Output the stretch of the records from the line containing "How do I perform: Click" through the end of the records as a Markdown table with the columns "Row" and "Content", skipping blank lines. Leave the pictures out.

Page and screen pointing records
○ ○ ○ ○
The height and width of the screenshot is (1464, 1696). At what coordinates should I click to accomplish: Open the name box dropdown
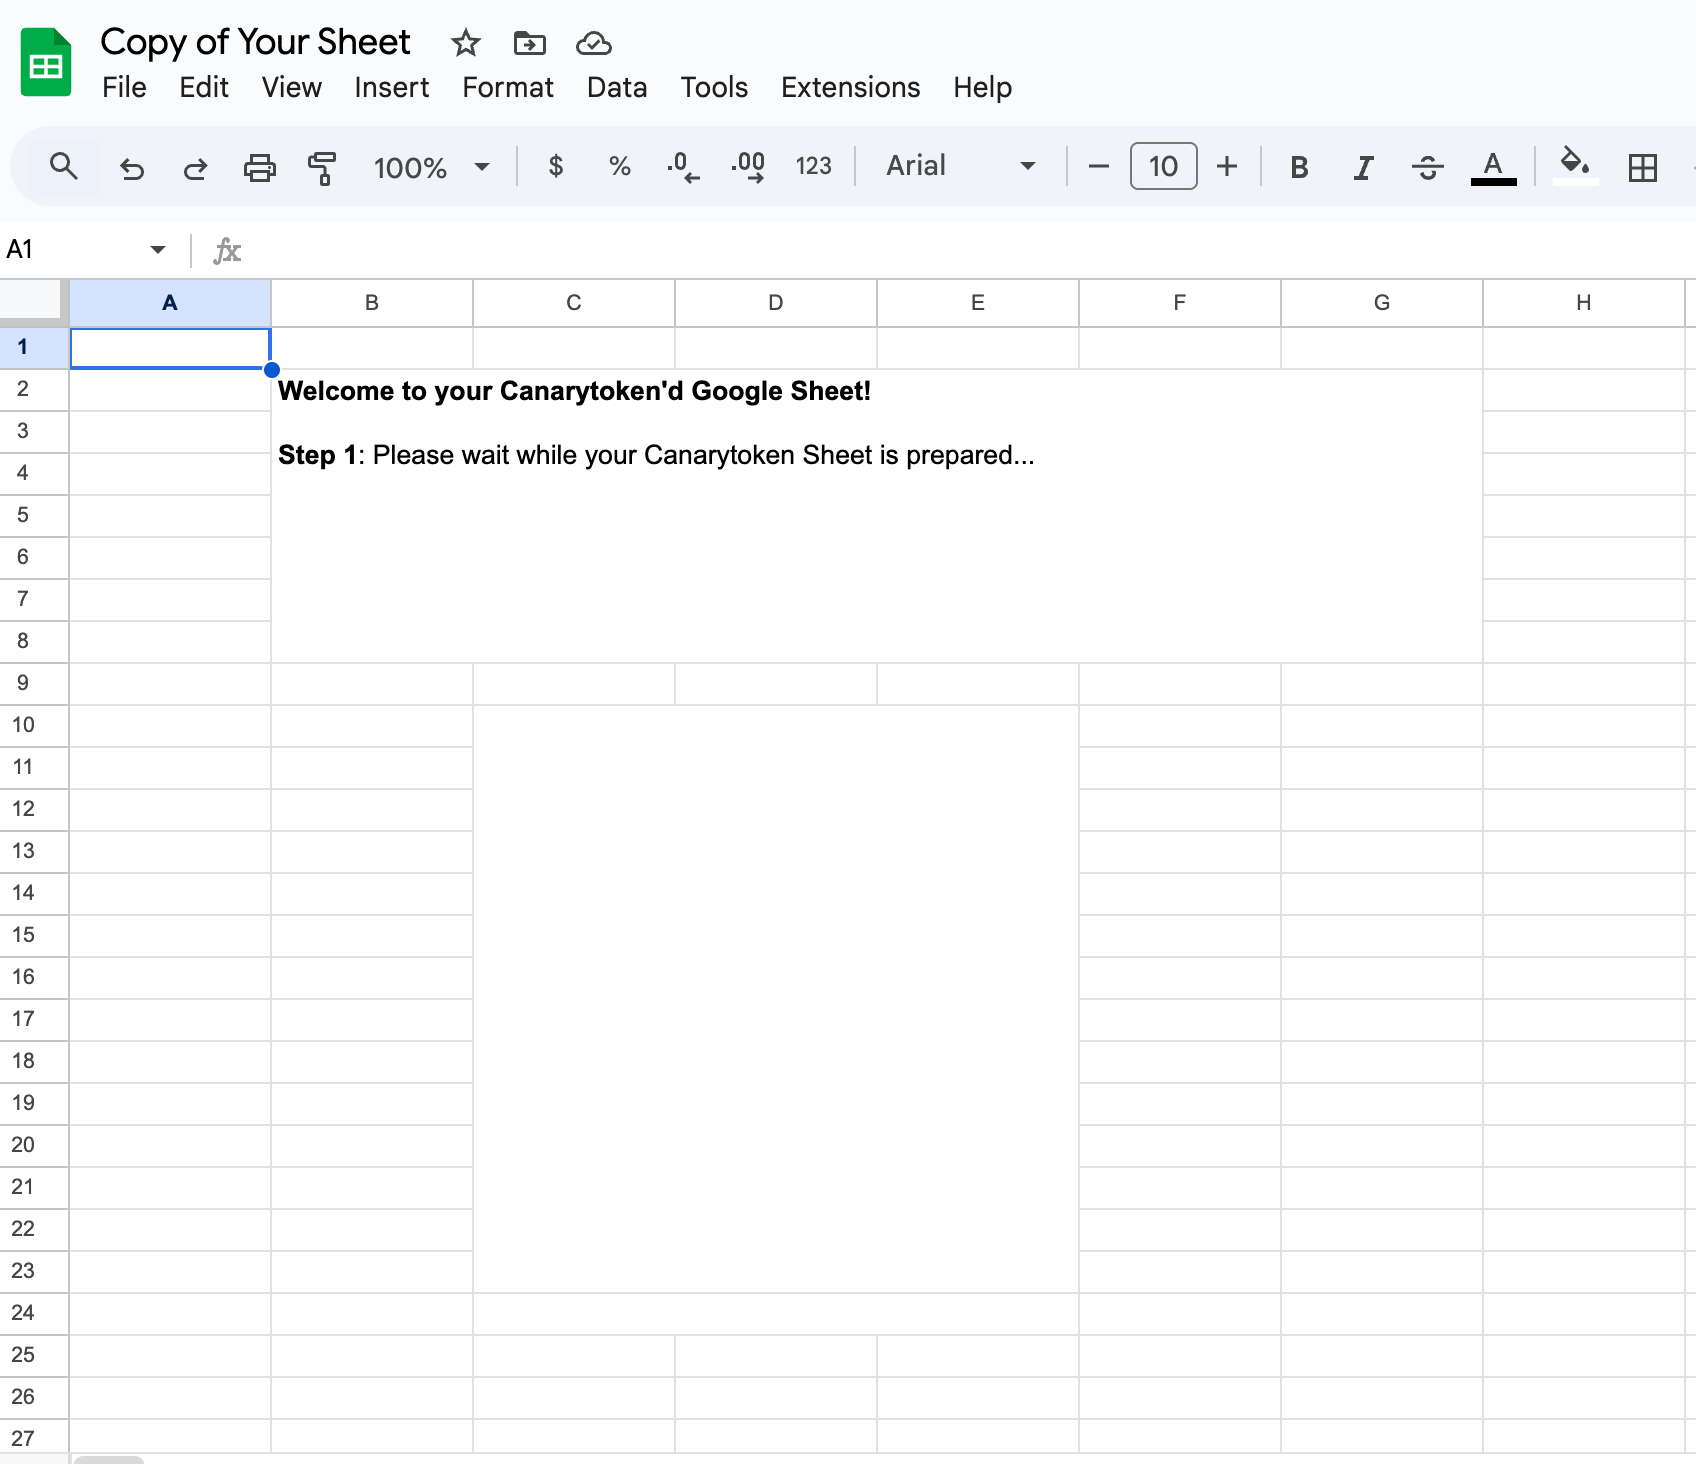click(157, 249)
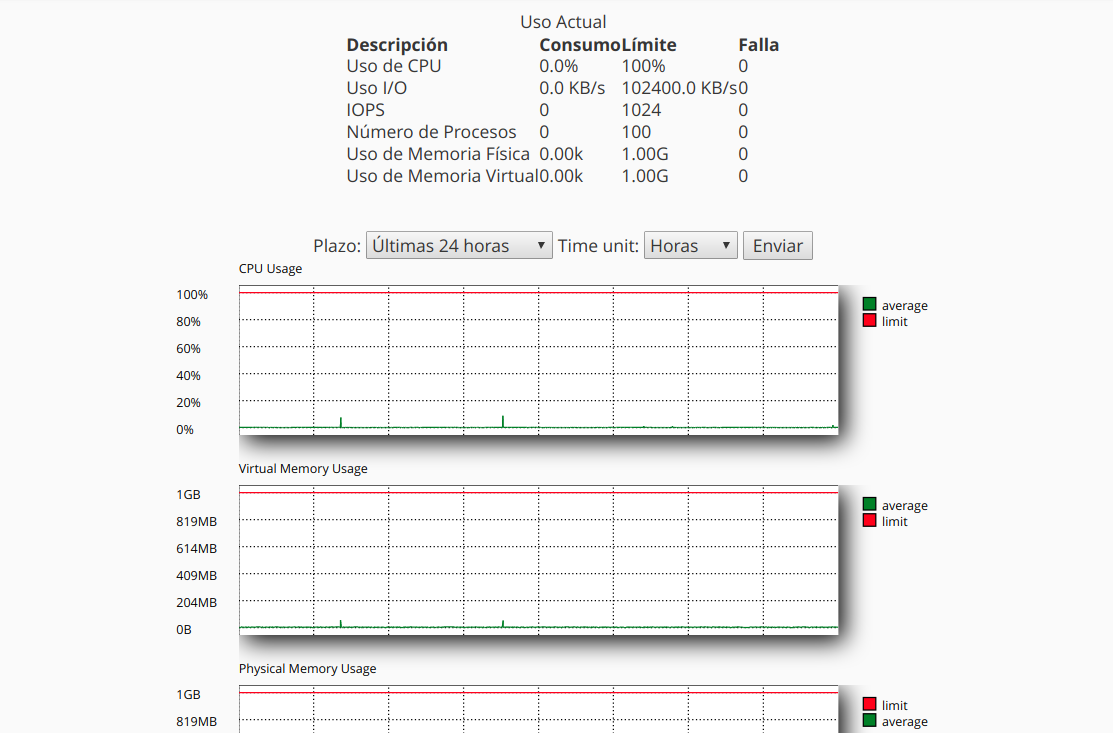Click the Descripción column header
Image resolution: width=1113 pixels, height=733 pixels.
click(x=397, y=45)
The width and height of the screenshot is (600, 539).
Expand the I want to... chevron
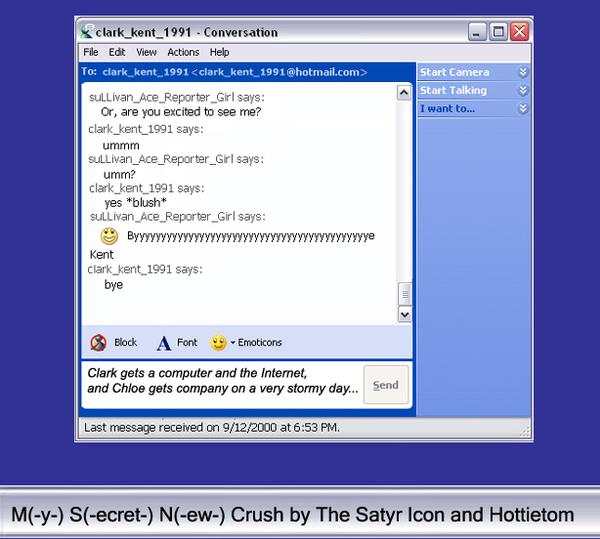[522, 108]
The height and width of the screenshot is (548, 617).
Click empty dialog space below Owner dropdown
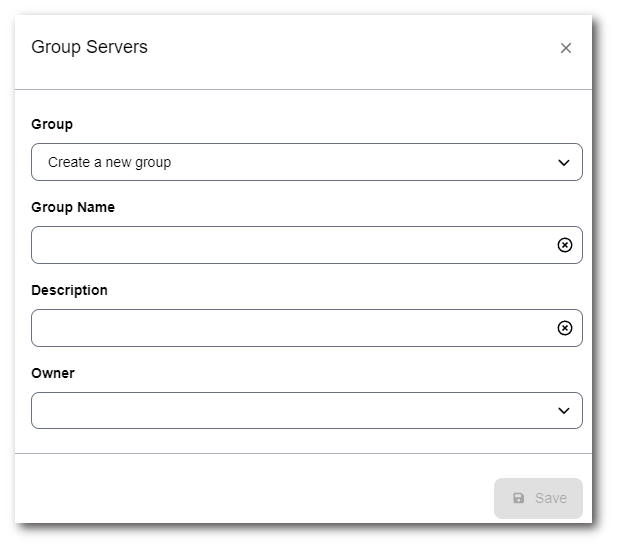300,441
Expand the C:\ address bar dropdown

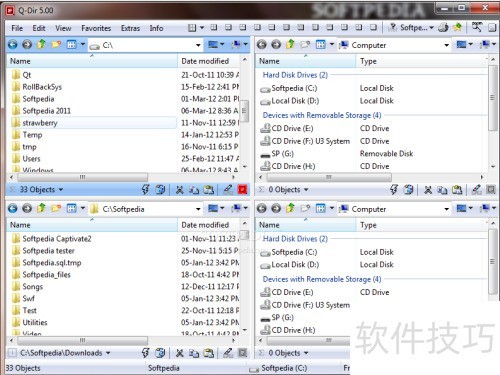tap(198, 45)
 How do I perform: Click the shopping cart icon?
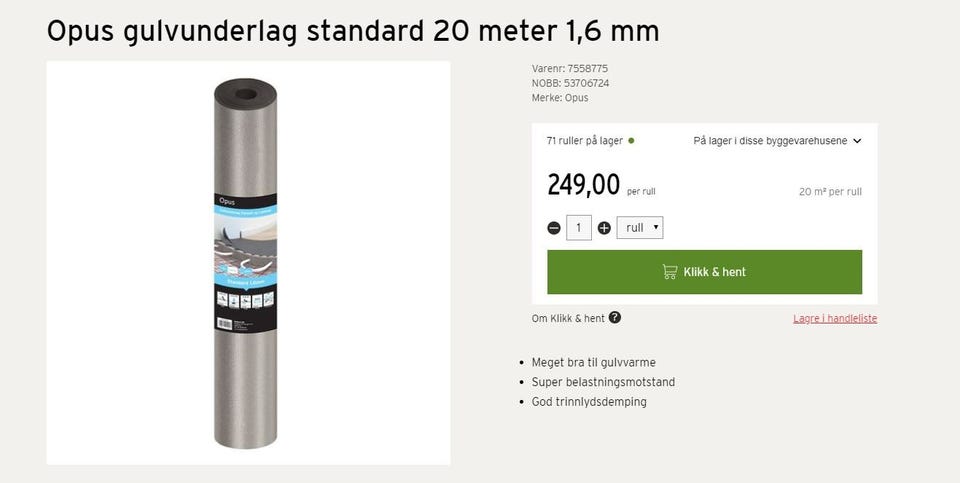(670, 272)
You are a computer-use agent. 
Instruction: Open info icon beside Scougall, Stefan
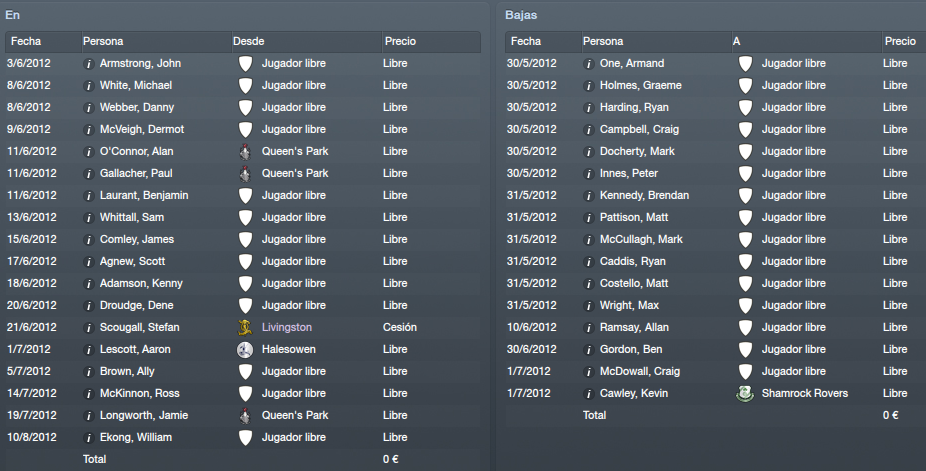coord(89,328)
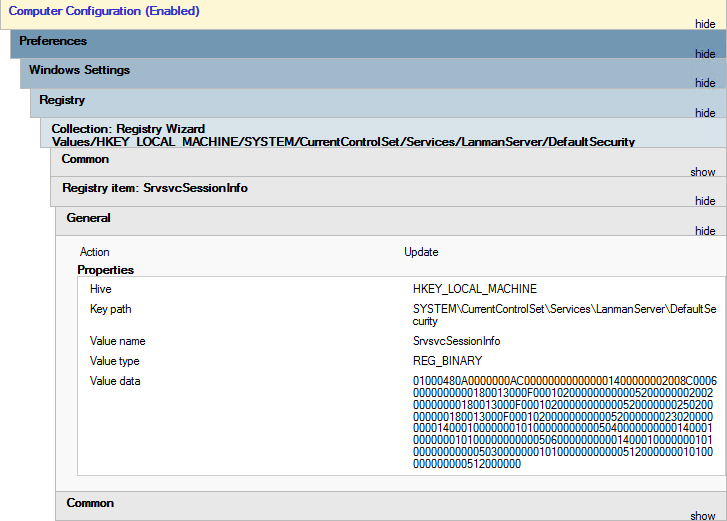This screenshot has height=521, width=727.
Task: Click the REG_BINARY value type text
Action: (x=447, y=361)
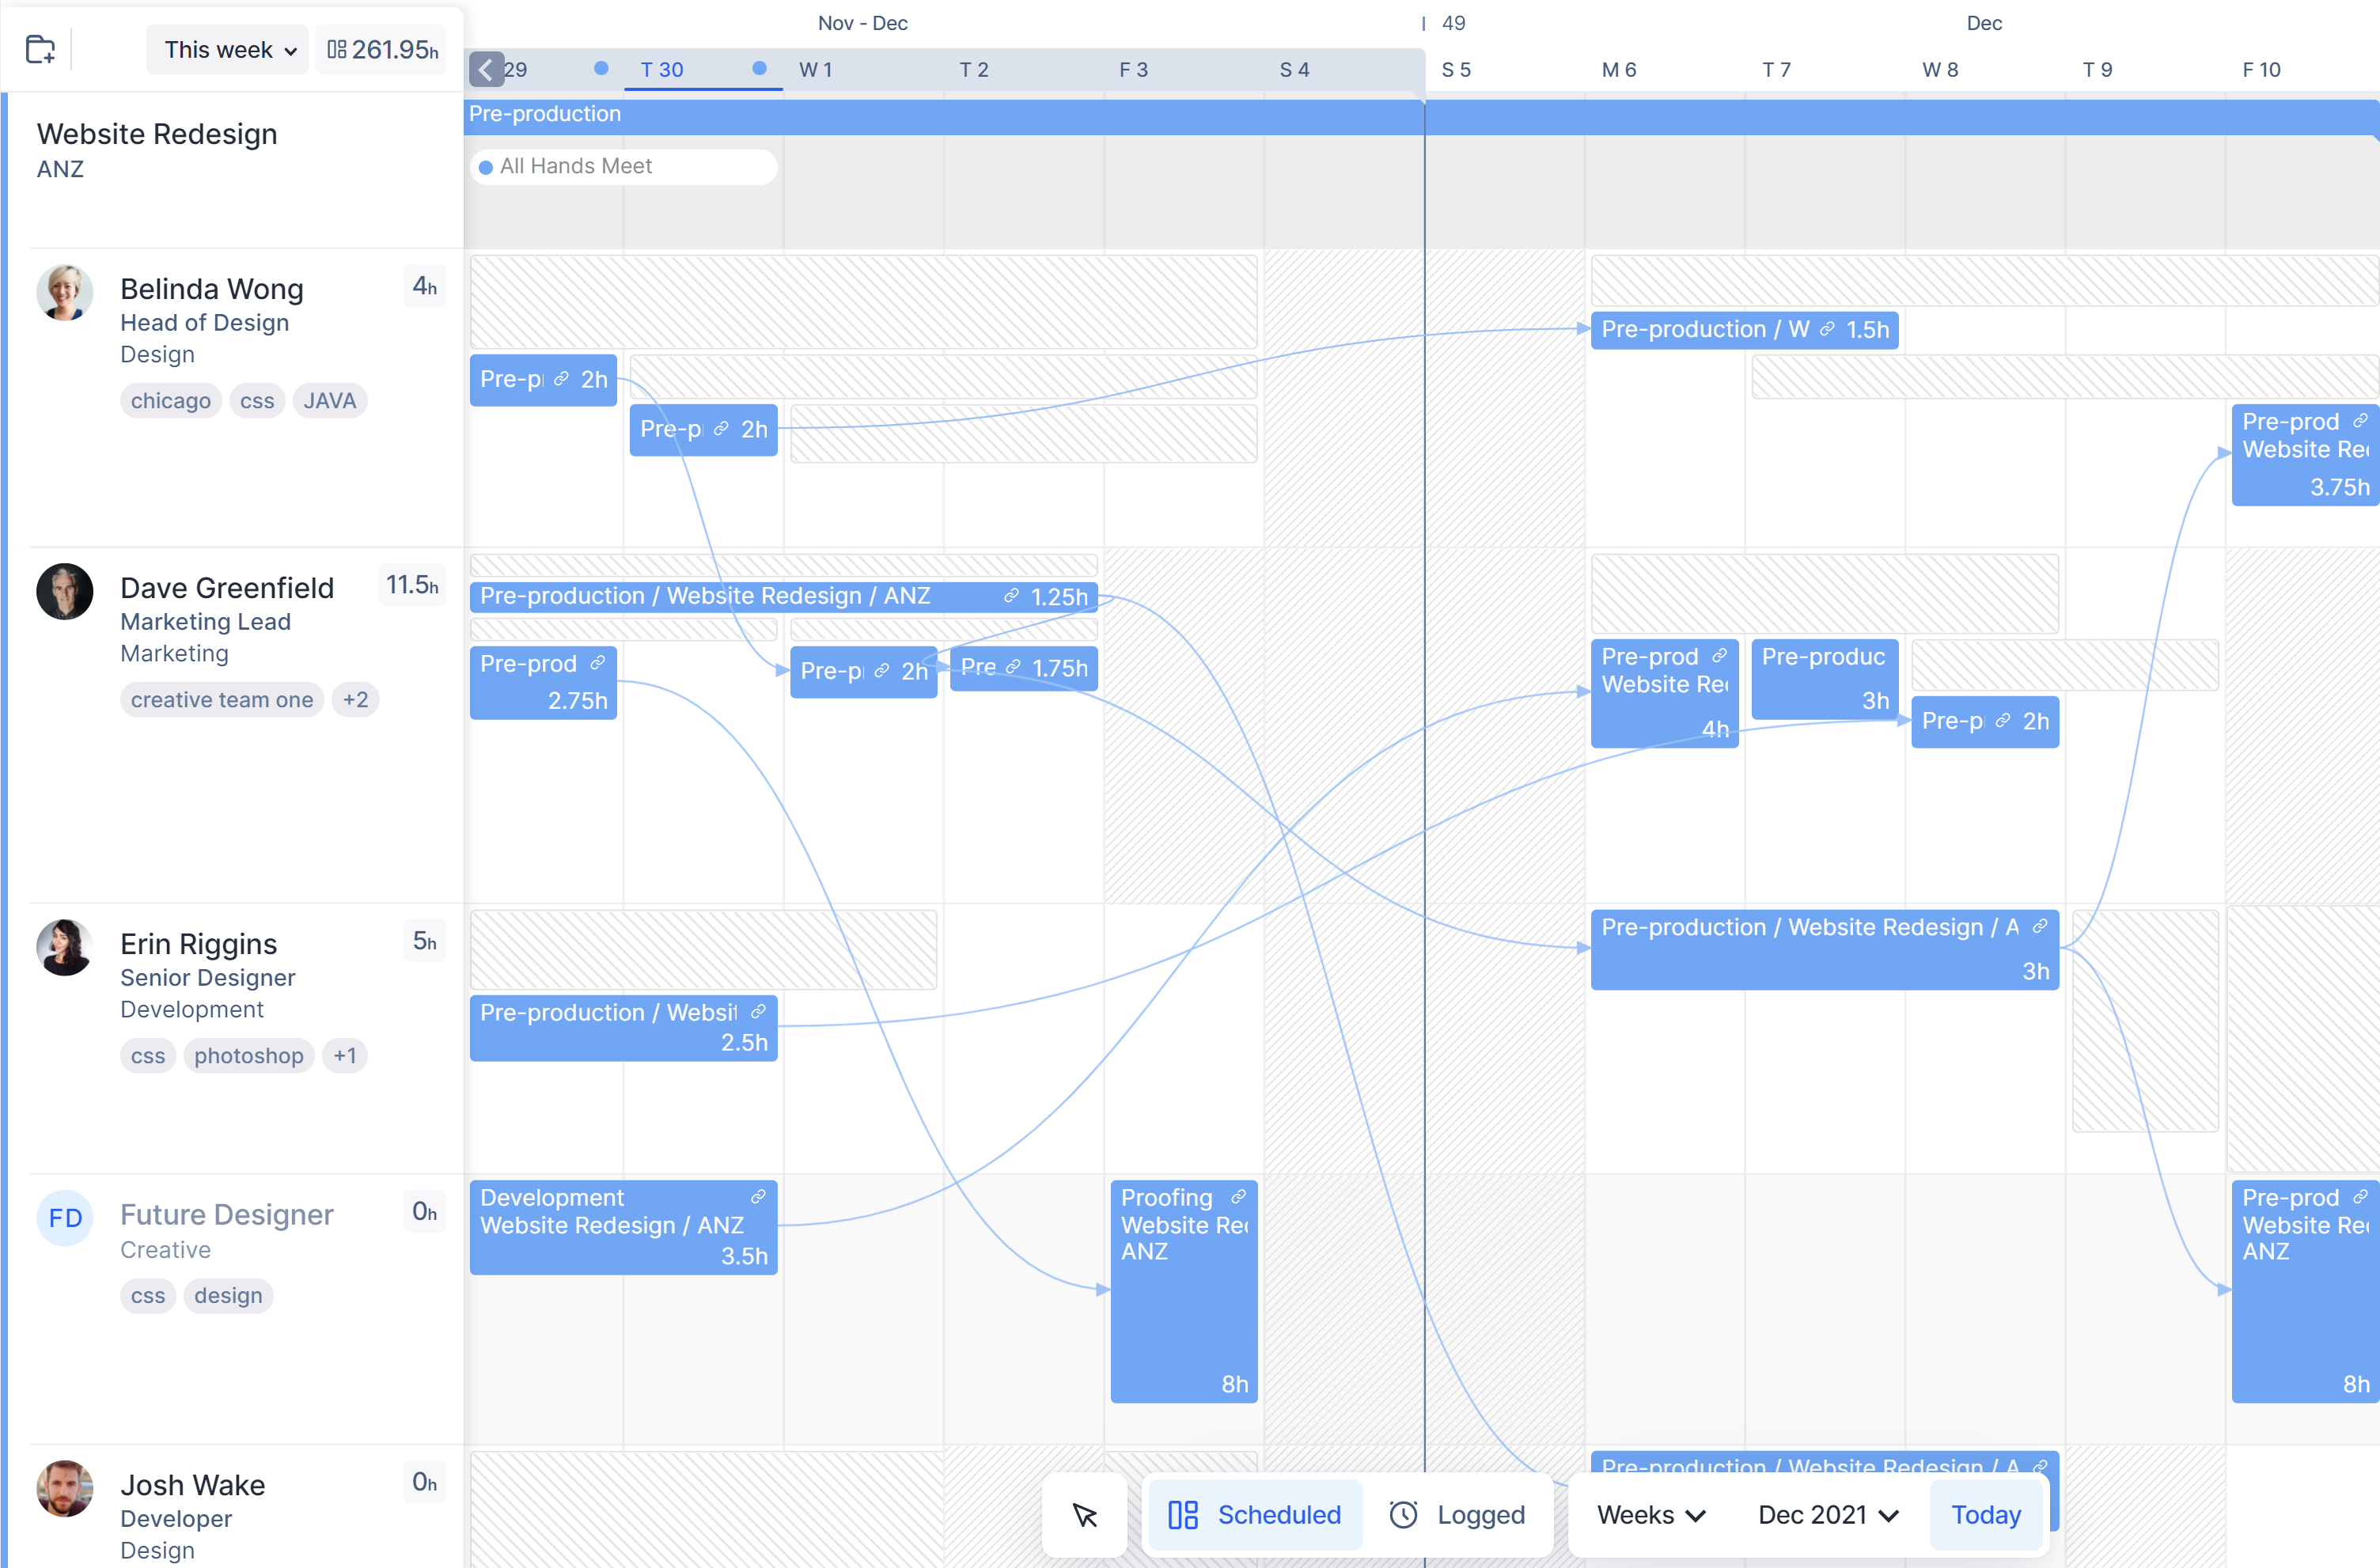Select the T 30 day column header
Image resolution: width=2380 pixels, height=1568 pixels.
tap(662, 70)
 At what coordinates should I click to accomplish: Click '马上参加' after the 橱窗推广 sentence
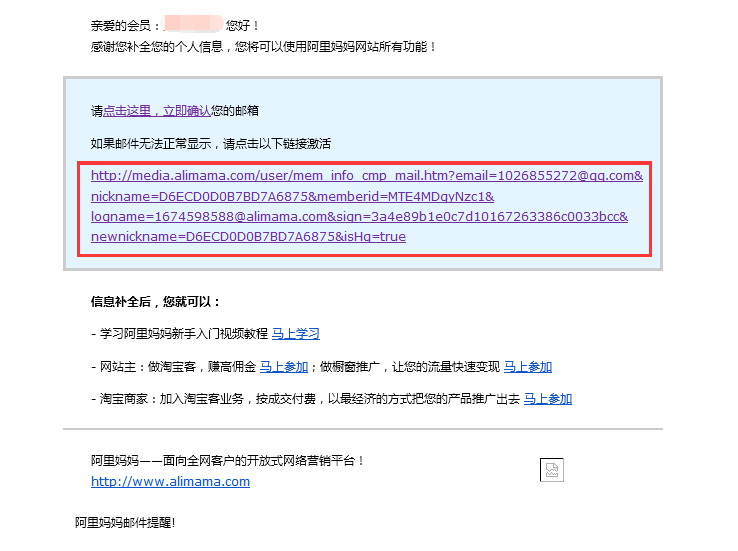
○ ○ ○ ○
IN RESPONSE>
| Row | Content |
|---|---|
| 1 |  How do I perform: Click the shopping cart icon? |
| 2 | (670, 272) |
| 3 | You are a computer-use agent.  |
| 4 | Instruction: Open info icon beside Scougall, Stefan |
| 5 | coord(89,328) |
| 6 | This screenshot has height=521, width=727. |
| 7 | Task: Click the REG_BINARY value type text |
| 8 | Action: (x=447, y=361) |
| 9 | Select the T 30 day column header |
| 10 | Image resolution: width=2380 pixels, height=1568 pixels. |
| 11 | tap(662, 70) |
| 12 |  At what coordinates should I click to accomplish: Click '马上参加' after the 橱窗推广 sentence |